PNNL Engineer Shines Light on Small Power Contributors to Gigantic Grid
Industry group bestows top award for Qiuhua Huang’s groundbreaking study
More and more people are adding solar arrays, and soon will be adding pint-sized wind turbines and energy-generating and storage gizmos of all sorts to their humble abodes. Qiuhua Huang wants the nation’s electric grid to be ready.
Huang explored the challenge of integrating all those tiny contributors to the larger whole in a study titled, “Integrated Transmission and Distribution System Power Flow & Dynamic Simulation Using Mixed Three-Sequence/Three-Phase Modeling.”
Huang, a senior power system research engineer in PNNL’s Electricity Infrastructure group, was recently honored for his work. The IEEE Power & Energy Society (PES) named Huang and co-author Vijay Vittal of Arizona State University (ASU) as recipients of the 2019 PES Prize Paper Award. Only two papers are chosen each year to win this award, with this year’s presented in August at the IEEE PES General Meeting held in Atlanta.
Arizona State Inspiration
Huang says that he saw an opportunity to investigate a shortcoming in the electrical distribution industry while he worked on his doctorate under the guidance of Vittal, a professor in ASU’s Department of Electrical, Computer and Energy Engineering.
Grid analysis traditionally focuses on the interaction between large electricity producers and utility distribution companies—small energy producers are highly underrepresented or even completely ignored. Huang saw an opportunity for exploration.
“There was a big gap in the industry,” Huang says. “And this gap prevents grid operators from fully understanding the impacts of distributed energy resources on the grid as a whole.”
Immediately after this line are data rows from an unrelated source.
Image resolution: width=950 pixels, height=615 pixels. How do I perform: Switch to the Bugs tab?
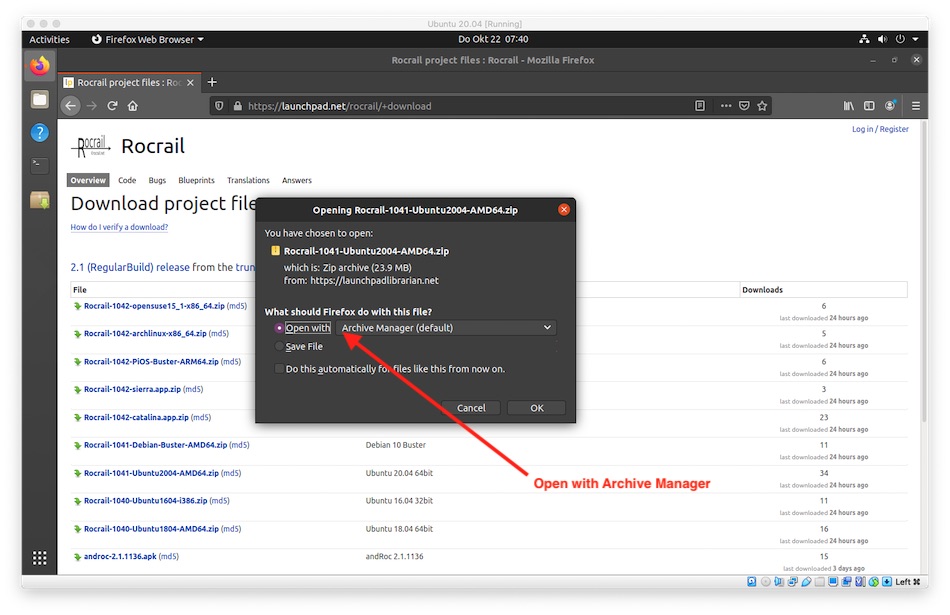157,181
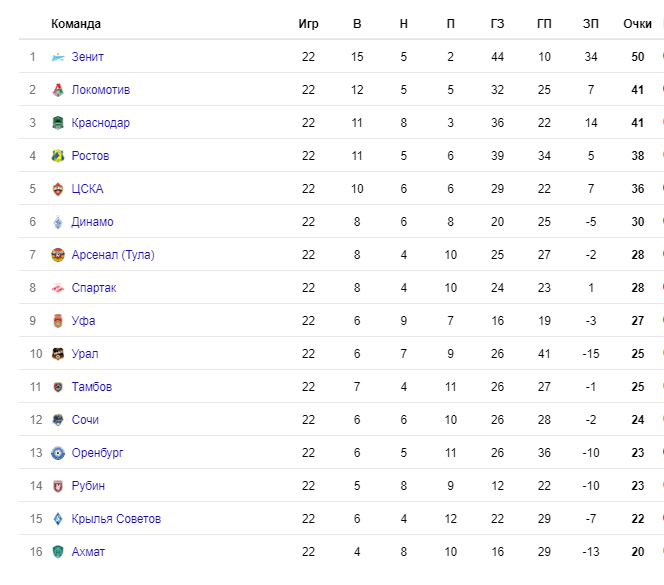Open the Сочи team name link
This screenshot has height=585, width=664.
point(85,420)
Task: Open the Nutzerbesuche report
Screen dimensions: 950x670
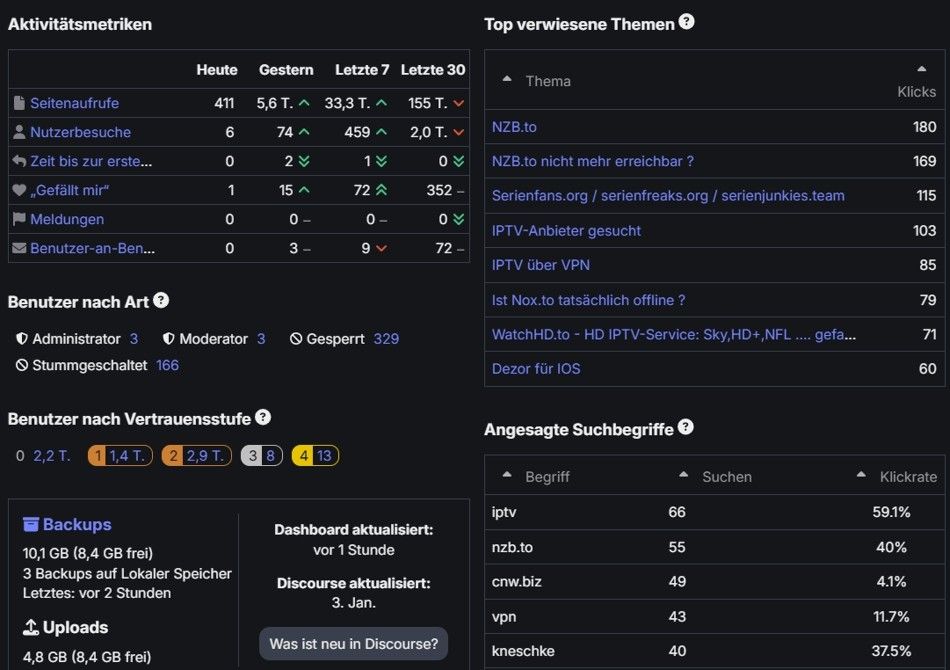Action: click(80, 132)
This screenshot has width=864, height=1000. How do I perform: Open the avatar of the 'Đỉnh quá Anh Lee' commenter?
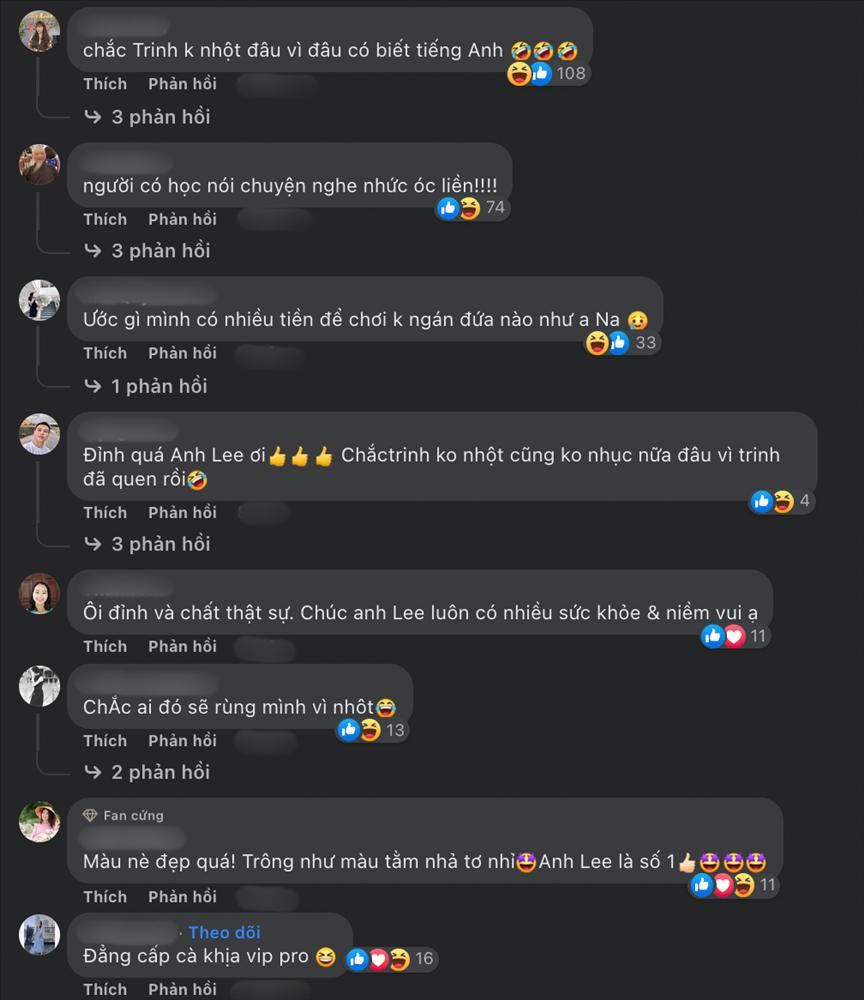click(x=40, y=434)
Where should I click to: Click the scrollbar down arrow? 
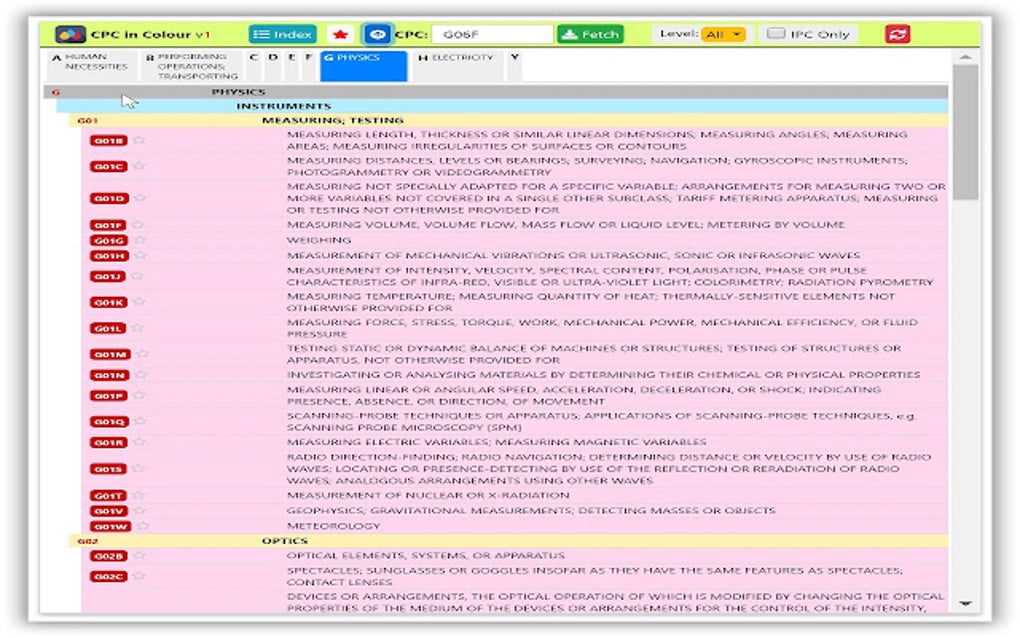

Current distribution system modeling, Huang explains, has not kept pace with the steady addition of renewable generation and energy storage technologies. Researchers and engineers in the electric power industry typically perform studies on transmission and distribution systems independently, using over-simplified representations of one system when the other one is studied closely.
That approach doesn’t account for the impact of the rooftop solar arrays and other distributed energy resources on the gigantic grid. To address that, Qiuhua developed an innovative transmission and distribution analysis approach.
Converging on a Solution
More importantly, his method also addresses the challenges of convergence of dynamic co-simulation for modeling unbalanced conditions and faults at the transmission and distribution boundaries and within the transmission system.
Co-simulation is a modeling technique for complex systems. In the power industry, it refers to two or more power system simulators that model different parts of a large system exchanging information or iterating for each time step during a multiple time step simulation. This is roughly like two people with different viewpoints at the beginning of a conversation working toward consensus through exchanging ideas. Huang’s algorithm design enables that consensus to take place. Thanks to Huang’s work, grid planners and operators have a better understanding of the impacts distributed energy resources not only at the local level but at the whole system level.
Since joining PNNL, Huang continues to develop and apply co-simulation technologies for other challenging problems facing the electric power industry, such as coordinated transmission, distribution, and communication systems restoration; composite load model calibration; and transactive energy system simulation.
Huang received his doctorate in electrical engineering from ASU in 2016. He received BE and MS degrees in electrical engineering from South China University of Technology, Guangzhou, China, in 2009 and 2012, respectively.